**WHAT YOU NEED TO DO:**
State the number of lines in the records that contain "below", with no other words.

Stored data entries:
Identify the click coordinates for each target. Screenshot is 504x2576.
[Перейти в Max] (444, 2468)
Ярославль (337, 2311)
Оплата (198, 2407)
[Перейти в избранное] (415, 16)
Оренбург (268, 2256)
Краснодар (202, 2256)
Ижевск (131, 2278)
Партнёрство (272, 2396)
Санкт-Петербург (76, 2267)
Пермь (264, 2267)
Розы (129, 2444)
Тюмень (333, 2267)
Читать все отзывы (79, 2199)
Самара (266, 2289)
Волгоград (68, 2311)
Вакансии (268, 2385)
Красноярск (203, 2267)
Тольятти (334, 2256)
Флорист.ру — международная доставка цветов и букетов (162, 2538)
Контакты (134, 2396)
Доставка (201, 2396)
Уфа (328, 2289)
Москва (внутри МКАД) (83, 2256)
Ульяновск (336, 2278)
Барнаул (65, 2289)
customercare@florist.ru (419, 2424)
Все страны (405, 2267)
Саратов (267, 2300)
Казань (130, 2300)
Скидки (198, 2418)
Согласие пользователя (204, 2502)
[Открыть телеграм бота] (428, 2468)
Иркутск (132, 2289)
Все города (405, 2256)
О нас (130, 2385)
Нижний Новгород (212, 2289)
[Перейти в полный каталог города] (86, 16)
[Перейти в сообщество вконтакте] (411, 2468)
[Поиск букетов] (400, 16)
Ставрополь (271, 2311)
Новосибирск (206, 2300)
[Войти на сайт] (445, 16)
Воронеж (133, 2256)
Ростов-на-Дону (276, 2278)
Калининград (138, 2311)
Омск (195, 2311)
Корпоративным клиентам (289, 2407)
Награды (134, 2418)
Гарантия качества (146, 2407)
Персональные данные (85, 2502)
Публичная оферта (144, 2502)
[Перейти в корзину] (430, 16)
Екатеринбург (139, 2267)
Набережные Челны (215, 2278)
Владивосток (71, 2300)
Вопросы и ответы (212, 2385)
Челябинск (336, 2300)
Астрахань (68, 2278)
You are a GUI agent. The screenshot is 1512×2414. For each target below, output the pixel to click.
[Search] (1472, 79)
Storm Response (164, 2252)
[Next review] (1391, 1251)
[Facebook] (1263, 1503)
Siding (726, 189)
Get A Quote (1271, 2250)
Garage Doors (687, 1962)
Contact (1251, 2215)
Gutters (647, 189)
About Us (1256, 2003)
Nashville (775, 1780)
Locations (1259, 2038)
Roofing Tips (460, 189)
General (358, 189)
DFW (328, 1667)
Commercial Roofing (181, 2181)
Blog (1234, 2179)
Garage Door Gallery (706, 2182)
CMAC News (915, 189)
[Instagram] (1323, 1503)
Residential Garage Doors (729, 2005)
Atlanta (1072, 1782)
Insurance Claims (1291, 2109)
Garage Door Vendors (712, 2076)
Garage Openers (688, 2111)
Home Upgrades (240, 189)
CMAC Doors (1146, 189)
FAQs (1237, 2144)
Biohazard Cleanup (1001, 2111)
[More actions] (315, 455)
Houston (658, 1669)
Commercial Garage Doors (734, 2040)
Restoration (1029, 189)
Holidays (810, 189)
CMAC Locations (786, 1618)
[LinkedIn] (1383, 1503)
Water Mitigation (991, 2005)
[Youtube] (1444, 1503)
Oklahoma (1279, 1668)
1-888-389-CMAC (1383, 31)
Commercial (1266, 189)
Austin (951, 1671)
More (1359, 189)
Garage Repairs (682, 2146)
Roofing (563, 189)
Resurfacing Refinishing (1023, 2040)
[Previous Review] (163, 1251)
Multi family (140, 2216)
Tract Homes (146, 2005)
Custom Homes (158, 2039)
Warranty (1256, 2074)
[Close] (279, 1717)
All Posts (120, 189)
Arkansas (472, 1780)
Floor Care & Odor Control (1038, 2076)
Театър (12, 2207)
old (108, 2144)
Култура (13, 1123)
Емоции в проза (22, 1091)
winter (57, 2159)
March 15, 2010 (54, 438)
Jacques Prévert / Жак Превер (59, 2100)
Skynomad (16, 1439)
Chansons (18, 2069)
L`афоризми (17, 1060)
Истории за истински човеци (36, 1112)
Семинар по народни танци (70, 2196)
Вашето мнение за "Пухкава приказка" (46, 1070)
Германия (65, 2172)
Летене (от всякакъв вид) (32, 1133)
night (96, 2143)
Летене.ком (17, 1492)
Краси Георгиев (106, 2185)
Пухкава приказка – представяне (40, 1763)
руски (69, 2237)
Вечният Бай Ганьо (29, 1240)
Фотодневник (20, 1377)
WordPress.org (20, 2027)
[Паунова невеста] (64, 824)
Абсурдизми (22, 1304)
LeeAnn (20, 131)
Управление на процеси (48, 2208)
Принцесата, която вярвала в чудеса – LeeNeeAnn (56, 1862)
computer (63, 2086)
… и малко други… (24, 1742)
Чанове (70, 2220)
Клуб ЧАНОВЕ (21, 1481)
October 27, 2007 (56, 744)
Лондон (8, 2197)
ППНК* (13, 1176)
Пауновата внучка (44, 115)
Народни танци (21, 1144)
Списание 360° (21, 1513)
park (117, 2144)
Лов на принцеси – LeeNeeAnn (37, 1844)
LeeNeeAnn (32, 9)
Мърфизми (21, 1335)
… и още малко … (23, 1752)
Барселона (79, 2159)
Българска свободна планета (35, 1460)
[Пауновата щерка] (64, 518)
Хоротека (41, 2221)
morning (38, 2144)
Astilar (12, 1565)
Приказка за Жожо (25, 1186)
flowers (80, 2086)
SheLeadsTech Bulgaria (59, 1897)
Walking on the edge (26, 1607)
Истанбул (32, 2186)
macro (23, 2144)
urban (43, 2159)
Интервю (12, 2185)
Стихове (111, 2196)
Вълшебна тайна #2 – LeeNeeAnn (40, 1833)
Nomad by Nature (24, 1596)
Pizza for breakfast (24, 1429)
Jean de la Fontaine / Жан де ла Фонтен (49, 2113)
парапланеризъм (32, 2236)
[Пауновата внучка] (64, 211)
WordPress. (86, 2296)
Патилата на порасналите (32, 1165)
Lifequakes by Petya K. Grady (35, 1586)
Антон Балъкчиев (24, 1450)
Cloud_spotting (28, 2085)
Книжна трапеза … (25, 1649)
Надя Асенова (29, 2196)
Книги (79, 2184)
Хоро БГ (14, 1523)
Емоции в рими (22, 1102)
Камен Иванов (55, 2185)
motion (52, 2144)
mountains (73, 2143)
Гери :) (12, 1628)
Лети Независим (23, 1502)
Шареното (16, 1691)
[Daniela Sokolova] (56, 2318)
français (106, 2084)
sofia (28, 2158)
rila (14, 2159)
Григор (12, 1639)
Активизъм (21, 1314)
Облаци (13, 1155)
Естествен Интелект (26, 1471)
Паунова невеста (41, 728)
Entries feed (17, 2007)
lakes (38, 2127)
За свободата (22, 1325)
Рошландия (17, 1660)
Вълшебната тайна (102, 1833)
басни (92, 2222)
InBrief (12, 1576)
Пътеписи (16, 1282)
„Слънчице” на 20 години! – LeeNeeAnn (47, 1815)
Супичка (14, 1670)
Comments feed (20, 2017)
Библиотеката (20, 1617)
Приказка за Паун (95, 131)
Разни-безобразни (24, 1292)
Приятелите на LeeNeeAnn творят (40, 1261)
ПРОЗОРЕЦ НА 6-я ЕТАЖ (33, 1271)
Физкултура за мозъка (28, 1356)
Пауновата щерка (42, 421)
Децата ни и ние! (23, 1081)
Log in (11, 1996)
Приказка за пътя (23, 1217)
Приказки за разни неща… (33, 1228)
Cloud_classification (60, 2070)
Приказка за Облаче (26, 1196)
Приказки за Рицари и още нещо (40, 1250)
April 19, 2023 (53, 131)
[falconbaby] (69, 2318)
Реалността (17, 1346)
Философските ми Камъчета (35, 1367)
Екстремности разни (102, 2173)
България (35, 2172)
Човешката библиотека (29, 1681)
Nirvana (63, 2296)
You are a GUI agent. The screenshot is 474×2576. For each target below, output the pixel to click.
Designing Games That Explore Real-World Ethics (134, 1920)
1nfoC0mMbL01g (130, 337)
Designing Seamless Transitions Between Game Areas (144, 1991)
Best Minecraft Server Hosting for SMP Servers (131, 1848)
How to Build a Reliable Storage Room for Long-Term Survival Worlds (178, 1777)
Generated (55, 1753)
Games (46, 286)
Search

**ANSWER TO THIS TASK:**
2